At the boat landing, we boarded a long wooden boat and were seated on folding bamboo chairs.
As we headed down the river, our guide described life on the delta. For the most part, these folks are nearly completely self-sufficient. Most live either on the river or in stilt houses and do their trading by barge. Barges selling goods will hang a sample from the top of a tall pole to show what is available that day.
|This boat is selling yams|
After cruising the river villages for a while we stopped at a rice processing plant (well, more of an exhibit area to show the process).
|puffing the rice|
We observed them shucking the rice, making puffed rice (like rice crispies), making rice paper and candies and so on. The puffed rice is made by putting heavy black sand and the raw into a large wok and then tossed and stirred very hot fire. The sand helps to distribute the rice evenly while "popping it" out and over the edge of the wok onto a table, while the black sand settles to the bottom of the wok. It is a fascinating process. Everything about this factory was fascinating. We were given tasting samples throughout which of course encouraged us to purchase the products at the end of the tour.
|making the rice paper|
|bamboo drying rack|
Afterward we lunched at a quaint café where everything is locally sourced. There was even a beehive dripping with honey.
Next was a trip to the local market where we saw some VERY fresh items, including duck, hens, roosters and geese tied down to a pallet, squawking clucking happily away not knowing their fate would be the ax very soon.
There was a tank full of live snakes that utterly gave me the creeps! It is quite unbelievable.

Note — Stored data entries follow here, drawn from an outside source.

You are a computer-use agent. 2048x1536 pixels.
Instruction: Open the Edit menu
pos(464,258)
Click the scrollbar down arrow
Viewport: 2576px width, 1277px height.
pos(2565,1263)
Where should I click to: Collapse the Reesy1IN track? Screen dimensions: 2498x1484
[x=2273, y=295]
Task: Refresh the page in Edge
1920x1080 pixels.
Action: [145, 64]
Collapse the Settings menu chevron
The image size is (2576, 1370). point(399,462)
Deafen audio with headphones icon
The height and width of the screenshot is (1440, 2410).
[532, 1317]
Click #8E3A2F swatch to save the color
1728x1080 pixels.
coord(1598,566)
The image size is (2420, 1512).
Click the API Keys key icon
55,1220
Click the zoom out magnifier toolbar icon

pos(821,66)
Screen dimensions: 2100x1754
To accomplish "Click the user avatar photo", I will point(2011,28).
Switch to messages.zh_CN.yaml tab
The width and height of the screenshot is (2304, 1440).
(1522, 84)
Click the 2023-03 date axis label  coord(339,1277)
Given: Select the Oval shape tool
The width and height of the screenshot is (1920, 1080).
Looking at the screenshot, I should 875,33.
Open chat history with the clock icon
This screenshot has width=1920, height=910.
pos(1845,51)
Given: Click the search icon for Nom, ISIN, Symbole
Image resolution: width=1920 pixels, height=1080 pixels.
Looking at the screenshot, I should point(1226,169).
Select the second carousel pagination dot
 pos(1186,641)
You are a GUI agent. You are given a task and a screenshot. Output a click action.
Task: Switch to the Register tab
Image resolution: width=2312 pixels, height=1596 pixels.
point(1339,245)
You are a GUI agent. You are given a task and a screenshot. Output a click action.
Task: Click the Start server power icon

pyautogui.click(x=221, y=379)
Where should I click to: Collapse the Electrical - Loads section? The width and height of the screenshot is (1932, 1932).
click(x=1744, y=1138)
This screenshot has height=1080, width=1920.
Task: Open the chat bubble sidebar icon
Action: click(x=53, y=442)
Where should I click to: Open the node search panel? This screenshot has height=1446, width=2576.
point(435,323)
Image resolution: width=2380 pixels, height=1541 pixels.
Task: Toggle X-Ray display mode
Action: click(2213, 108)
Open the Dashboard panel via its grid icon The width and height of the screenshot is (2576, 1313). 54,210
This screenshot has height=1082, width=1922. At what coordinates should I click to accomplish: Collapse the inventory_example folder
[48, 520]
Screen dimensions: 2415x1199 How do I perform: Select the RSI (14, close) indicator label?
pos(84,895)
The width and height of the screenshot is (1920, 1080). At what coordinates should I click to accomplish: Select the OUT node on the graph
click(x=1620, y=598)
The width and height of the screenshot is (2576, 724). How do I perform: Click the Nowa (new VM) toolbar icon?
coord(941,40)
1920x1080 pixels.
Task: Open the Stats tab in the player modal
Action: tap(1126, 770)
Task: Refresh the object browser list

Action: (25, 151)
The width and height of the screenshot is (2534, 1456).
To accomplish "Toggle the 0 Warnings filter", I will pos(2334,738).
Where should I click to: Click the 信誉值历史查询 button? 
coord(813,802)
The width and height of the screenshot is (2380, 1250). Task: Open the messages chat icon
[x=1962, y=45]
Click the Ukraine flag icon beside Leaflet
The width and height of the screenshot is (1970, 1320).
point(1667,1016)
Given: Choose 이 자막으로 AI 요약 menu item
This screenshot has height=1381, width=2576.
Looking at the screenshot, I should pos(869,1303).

Our next stop was to a small tributary where the boat stopped and tied off to a pole. We were then gingerly dropped, two by two, down into little dugout canoes that were manned by a standing paddler. They were quite tippy!
|Frank in the dugout|
We enjoyed this tour very much and were quite happy that we chose the one-day, rather than the multi-day visit in the delta. I don't think I could have stood the mosquitoes more than that one day!
Back to Saigon
Back in the city for our last day, we began with a stroll and continued to just wander throughout the city wherever we felt like meandering. We took a break at the local Baskin Robbins (which was our favorite stop), and then lunched at our favorite Pho café. We were already developing favorites and could have stayed just to eat here, especially after locating The Sandwich wagon that our friends Andy and Melissa (from s/v Spectacle) had rated as the best. Unfortunately it had taken us all these days to finally locate it, as she is not at her spot every day. It really is the best sandwich we have eaten to date, made on fresh baby baguettes with some sort of tiny meat patties and lots of fresh vegetables. We lived the street experience and had a great time doing it, finally getting into the rhythm of life in this city.